Pero por desgracia, este olvido es generalizado, una prueba de ello es la obra de la premio nobel Svetlana Alexiévich. En su libro La guerra no tiene rostro de mujer (Debate, 2015) recupera el testimonio de varias mujeres que combatieron en el Ejército Rojo durante la Segunda Guerra Mundial. Consciente de que la gran historia nunca ha incorporado como sujetos de análisis histórico al casi millón de mujeres que se alistaron como miembros armados del Ejército, la escritora y periodista inicia un viaje antropológico, realizado entre 1975 y 1985, con el fin de rescatar esas voces femeninas y con ello romper con el relato hegemónico sobre el conflicto.
Lejos de conformar una obra puramente testimonial, la autora tiene la necesidad de compartir con el lector todo aquello que sucede antes y después del inicio de la entrevista. En un gesto de clara literatura documental, la autora bielorrusa entiende que es en esa descripción donde reside el auténtico mensaje que quiere transmitir. Porque es en ese fuera de campo donde se percibe el gran contraste, entre las mujeres que la memoria describe y la mujer que tiene delante, encerrada de nuevo en una domesticidad insoportable. Muchas de ellas es la primera vez que pueden hablar de ese pasado que sienten glorioso. Hasta entonces nadie les había preguntado, a nadie le importaban sus vivencias. El tiempo las había olvidado. “El tiempo también es patria… Pero quiero a esas mujeres como eran antes. No quiero su tiempo, las quiero a ellas” nos dice Alexiévich.

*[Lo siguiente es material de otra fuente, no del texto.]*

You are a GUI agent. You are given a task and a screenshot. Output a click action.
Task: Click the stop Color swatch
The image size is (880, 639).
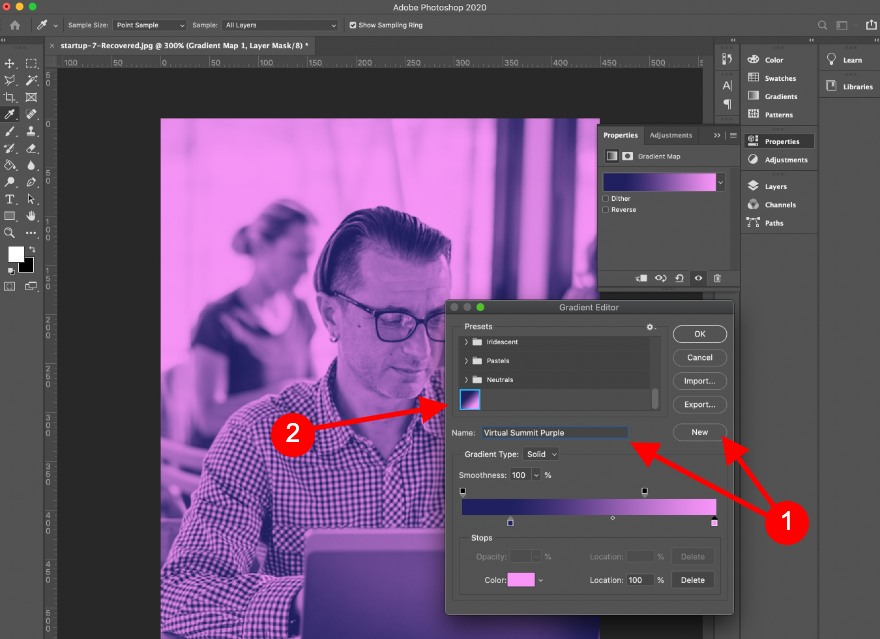[x=521, y=580]
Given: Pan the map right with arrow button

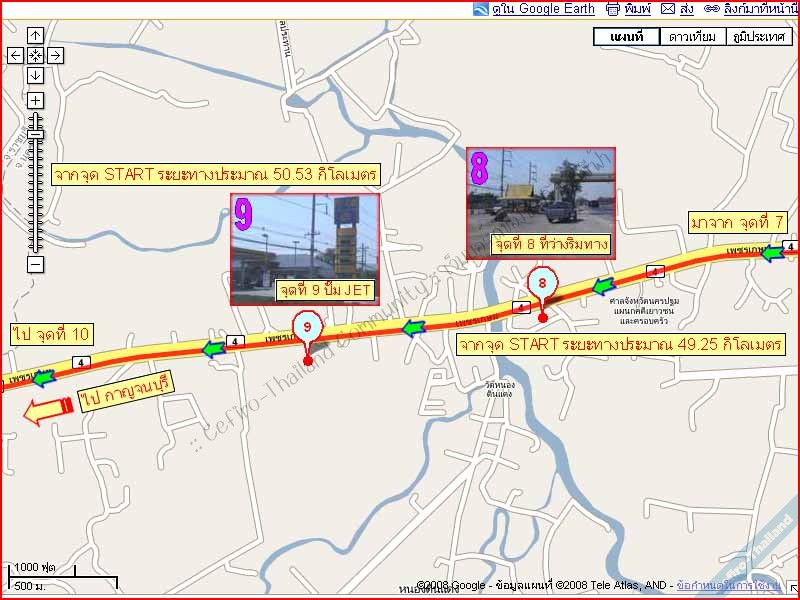Looking at the screenshot, I should click(x=55, y=56).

Por todo ello, hace unos años nos propusimos iniciar el proyecto del Museo Virtual de la Mujer Combatiente. Teníamos la necesidad de dar marco teórico a la figura de la miliciana durante la guerra de 1936 y de romper así con los tópicos instaurados, a partir de datos y de una minuciosa investigación.
Por desgracia ya no tenemos la posibilidad de recuperar nuevos testimonios, la gran mayoría de ellas ya han muerto, pero sí contamos con los documentos, que, a pesar de su tonalidad beige, a veces casi traslúcidos, nos ofrecen la oportunidad de recuperarlas a ellas y a su tiempo.